When Americans battled the weather to stay alive

October 2022

by Priscilla Knight, Contributing Writer

Summer 2022 was hot. But despite this year’s blistering heat, floods, fires and storms, weather during the 1930s was worse. During that decade, many of our grandparents had to confront the Great Depression and the brewing Second World War, and a great weather war.

“The most extraordinary meteorological decade in recorded U.S. history challenged almost every American, especially people in the Great Plains,” says Rick Vaughan, an amateur meteorologist from Fairfax, Va.

“The immense meteorological stories of the 1930s are interwoven with the unstoppable optimism and sheer grit of homesteaders who went to the Plains to carve out a living, only to be swallowed up by weather.”

In 1936, dust in Dallas, S.D., buries farm equipment.

RECORD COLD AND HEAT

Much of the country froze and baked during the 1930s. East Coast rivers and the Chesapeake Bay became ice bound in February 1936. Windy Washington felt like minus 85 degrees.

Major blizzards lead to major flooding when snow melted and Noah-like rain fell in March 1936. Treetop-high water covered Hains Point in the nation’s capital.
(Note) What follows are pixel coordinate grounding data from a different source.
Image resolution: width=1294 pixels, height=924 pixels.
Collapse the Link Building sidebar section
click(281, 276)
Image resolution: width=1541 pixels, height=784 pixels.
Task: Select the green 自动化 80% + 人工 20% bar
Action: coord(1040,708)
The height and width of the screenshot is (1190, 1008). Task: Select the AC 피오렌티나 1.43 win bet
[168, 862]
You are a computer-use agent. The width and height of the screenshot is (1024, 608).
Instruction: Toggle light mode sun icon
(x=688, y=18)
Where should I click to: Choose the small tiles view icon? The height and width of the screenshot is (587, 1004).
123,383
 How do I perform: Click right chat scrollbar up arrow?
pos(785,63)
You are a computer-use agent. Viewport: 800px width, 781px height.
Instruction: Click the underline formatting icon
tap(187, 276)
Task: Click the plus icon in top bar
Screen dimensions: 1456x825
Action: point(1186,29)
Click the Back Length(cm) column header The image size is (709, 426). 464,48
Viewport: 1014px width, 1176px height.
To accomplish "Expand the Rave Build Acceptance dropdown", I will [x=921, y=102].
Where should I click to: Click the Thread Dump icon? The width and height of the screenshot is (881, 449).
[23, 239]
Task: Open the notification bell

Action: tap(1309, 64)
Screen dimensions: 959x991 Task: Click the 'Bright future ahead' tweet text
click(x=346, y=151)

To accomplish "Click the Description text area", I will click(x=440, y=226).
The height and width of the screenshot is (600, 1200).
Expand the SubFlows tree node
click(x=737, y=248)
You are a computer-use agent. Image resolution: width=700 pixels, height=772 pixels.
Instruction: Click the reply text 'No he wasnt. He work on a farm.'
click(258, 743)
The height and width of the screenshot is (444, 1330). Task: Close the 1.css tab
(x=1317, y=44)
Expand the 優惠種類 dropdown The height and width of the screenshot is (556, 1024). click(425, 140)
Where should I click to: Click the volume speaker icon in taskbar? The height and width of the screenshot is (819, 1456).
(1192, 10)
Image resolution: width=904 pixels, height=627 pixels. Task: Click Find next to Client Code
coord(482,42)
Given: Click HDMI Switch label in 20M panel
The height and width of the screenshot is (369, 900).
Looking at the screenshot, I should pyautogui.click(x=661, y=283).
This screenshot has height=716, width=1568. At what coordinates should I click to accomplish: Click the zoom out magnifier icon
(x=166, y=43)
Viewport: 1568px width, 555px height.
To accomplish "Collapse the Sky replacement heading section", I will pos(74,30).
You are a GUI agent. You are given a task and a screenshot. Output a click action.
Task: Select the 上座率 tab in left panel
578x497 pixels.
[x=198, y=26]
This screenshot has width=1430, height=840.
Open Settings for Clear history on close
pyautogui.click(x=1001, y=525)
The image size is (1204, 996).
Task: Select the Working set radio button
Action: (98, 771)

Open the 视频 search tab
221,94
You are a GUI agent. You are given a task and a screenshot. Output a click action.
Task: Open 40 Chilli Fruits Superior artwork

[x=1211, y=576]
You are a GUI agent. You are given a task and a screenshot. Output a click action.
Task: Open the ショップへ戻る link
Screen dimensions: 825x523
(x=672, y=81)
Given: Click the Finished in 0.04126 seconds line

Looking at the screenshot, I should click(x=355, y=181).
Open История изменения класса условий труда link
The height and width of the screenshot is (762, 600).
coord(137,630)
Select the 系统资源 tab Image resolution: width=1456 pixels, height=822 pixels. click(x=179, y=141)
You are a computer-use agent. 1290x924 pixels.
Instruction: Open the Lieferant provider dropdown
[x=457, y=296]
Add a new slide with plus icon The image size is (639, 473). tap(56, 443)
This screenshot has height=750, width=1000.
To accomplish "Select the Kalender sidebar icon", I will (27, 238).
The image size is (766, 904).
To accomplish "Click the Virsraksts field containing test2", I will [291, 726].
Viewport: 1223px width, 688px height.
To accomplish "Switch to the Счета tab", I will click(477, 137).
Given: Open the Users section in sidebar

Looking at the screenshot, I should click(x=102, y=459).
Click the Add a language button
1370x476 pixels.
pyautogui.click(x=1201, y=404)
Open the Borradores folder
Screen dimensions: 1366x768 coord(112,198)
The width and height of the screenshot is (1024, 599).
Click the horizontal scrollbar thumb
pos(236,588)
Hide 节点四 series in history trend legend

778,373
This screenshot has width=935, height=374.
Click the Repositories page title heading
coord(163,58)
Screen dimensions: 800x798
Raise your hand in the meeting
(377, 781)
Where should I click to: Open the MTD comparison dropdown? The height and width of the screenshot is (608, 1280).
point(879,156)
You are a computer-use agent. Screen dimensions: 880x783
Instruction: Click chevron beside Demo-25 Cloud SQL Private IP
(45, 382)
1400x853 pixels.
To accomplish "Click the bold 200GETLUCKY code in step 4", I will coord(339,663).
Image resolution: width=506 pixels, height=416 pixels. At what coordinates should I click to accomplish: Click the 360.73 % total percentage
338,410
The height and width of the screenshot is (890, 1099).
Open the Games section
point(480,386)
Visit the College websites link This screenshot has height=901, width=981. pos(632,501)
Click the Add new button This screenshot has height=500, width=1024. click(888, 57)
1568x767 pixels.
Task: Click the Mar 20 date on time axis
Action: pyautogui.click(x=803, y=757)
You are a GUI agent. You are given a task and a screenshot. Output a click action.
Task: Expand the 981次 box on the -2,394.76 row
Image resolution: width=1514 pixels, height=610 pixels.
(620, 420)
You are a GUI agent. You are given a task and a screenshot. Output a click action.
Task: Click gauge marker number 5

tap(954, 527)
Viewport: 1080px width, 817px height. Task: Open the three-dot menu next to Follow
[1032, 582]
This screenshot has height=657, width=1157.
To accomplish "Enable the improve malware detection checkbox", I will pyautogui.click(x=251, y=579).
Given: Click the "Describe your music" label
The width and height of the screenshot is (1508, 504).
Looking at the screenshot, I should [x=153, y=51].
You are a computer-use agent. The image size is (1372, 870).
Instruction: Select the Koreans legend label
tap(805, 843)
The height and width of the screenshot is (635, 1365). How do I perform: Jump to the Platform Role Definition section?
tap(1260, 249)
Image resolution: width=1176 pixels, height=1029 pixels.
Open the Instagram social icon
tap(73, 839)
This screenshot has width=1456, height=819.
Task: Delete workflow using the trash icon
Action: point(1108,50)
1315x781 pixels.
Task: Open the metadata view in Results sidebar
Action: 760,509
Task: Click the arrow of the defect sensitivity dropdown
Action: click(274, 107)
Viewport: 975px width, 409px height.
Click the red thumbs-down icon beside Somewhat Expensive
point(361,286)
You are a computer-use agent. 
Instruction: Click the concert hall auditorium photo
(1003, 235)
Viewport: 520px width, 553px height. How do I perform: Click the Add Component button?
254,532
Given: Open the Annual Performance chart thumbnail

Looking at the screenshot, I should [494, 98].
Runways at Washington-Hoover Airport, where the Pentagon sits today, disappeared.

July 1936 remains the warmest U.S. month ever recorded. Marylanders sweltered in 109 degrees. Houses, apartments, factories and offices felt like ovens. Rural Americans did not have electricity to run fans. Nearly 5,000 people died.

DROUGHT AND DUST

Along with high heat came drought and dust storms. The fruited Plains’ soil desiccated in 1930 from the worst drought in 1,000 years. Harsh winds that picked up dry, friable soil created enormous 40-60 mph “black blizzard” and “black roller” dust storms.

In 1934, more than 12 million tons of dirt rained on Chicago before masking New York City and Boston. A black blizzard hid the sun over Capitol Hill.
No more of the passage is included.